═══ Supplied records
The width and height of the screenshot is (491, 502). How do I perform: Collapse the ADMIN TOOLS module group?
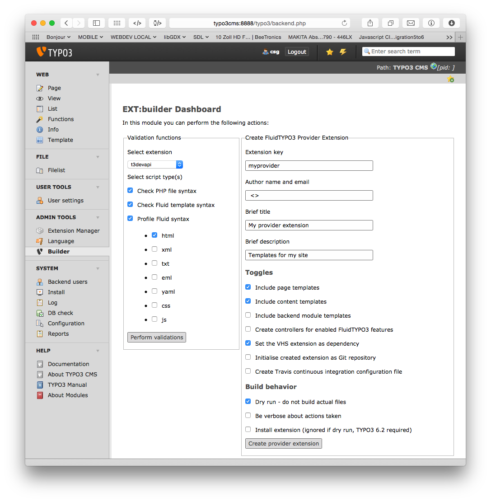pyautogui.click(x=98, y=217)
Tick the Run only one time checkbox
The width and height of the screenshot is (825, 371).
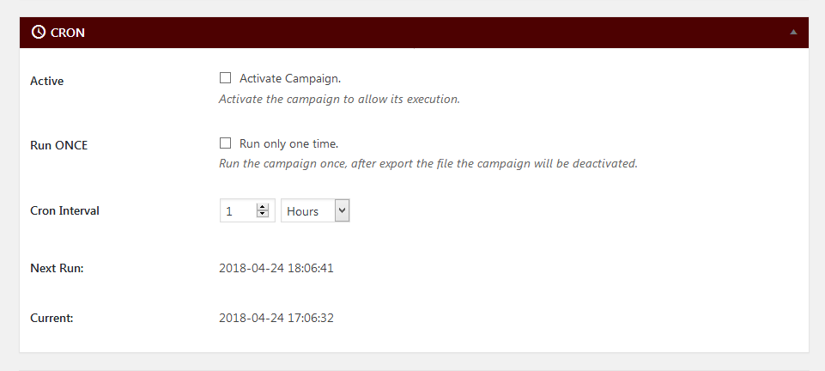225,143
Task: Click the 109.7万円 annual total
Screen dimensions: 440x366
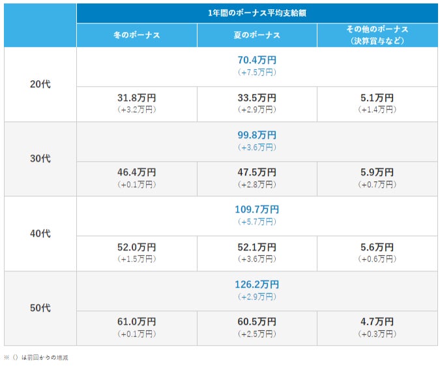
══════
**What you are asked to do**
Restate, word for word, all of the material above, leaving out the images.

**Answer to the exercise**
The width and height of the screenshot is (491, 502). How do I perform: Collapse the ADMIN TOOLS module group?
pyautogui.click(x=98, y=217)
Tick the Run only one time checkbox
The width and height of the screenshot is (825, 371).
225,143
Task: Click the 109.7万円 annual total
Screen dimensions: 440x366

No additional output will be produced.